Vos recherches menées au cœur des textes anciens vous ont amené à apprendre une dizaine de langues : « Je me suis rendu compte que les textes anciens étaient écrits pour l’oreille », dites-vous. La langue amharique (n.1) vous est-elle également familière et a-t-elle eu une incidence sur votre écriture ?
Dans le cadre de la Timkat, qui est une sorte de rituel, c’est le guèze, la langue liturgique d’où est issu l’amharique, qui prévaut ; je ne l’ai pas appris au cours de mes études, suivies à l’École des langues et des civilisations de l’Orient ancien et à la Sorbonne, mais je sais le déchiffrer et je peux même le chanter. La musique de la langue (ses gutturales, ses accents, ses couleurs) est indissociable de la mélodie et a certainement des incidences plus ou moins conscientes sur mon écriture instrumentale.

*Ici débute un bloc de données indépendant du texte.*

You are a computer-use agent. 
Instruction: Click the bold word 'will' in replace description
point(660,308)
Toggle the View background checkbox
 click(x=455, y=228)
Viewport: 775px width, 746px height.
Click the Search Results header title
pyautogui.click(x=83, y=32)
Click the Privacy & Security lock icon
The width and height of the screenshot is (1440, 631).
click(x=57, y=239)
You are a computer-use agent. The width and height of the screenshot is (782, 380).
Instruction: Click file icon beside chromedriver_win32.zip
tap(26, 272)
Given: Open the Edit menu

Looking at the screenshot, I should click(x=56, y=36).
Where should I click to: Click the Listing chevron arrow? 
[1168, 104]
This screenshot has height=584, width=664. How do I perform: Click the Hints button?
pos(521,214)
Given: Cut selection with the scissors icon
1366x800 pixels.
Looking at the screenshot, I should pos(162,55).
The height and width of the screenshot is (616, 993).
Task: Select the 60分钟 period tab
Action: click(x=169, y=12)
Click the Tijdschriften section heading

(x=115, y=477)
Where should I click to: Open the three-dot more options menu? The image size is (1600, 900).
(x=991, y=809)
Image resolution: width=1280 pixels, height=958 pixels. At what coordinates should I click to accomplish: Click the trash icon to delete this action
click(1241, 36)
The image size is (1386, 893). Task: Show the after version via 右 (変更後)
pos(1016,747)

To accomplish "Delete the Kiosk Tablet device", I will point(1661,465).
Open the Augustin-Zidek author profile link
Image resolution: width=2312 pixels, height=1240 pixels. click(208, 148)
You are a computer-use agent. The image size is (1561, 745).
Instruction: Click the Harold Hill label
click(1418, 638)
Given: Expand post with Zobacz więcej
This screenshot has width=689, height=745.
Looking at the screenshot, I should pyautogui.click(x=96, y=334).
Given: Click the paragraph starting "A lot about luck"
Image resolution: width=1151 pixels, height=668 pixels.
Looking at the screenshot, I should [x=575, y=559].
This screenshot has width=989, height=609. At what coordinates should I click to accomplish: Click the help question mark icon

Ce qui m’attire dans ces terres lointaines, outre leur charme infini, c’est le mystère de cette continuité et le mode holistique d’une civilisation où les manifestations de la vie et de l’art sont liées, un modèle qui nourrit mon imaginaire et qui participe à cet élan d’émerveillement et de réenchantement du monde qui m’habite.

Est-ce une musique que vous destinez tout particulièrement aux « jeunes oreilles » ?
Je dédie Timkat à Constance et à Gaspard, respectivement lycéenne et collégien (mes deux enfants), « afin que leur imaginaire d’enfant demeure », tel que je l’écris sur la partition en exergue. Je l’adresse aussi aux lycéen.ne.s, collégien.ne.s et enfants qui sommeillent en nous ; et, en cela, j’espère que la pièce est destinée à toutes les oreilles. Je crois qu’aujourd’hui il faut savoir véhiculer une forme de positivité, des beautés possibles, partagées, l’idée de la fête au sens noble du terme. Timkat est ce message vibrant et fraternel à l’adresse de tous ces jeunes qui savent s’enthousiasmer au contact des belles choses : preuve en est leur accueil si chaleureux fait au quatuor Diotima en avril 2023, après leur interprétation du quatuor à cordes Ainsi la nuit de Dutilleux !

1. L’amharique est une langue chamito-sémitique de la famille des langues sémitiques, une famille au sein de laquelle elle occupe, quant au nombre de locuteurs, la deuxième place après l’arabe.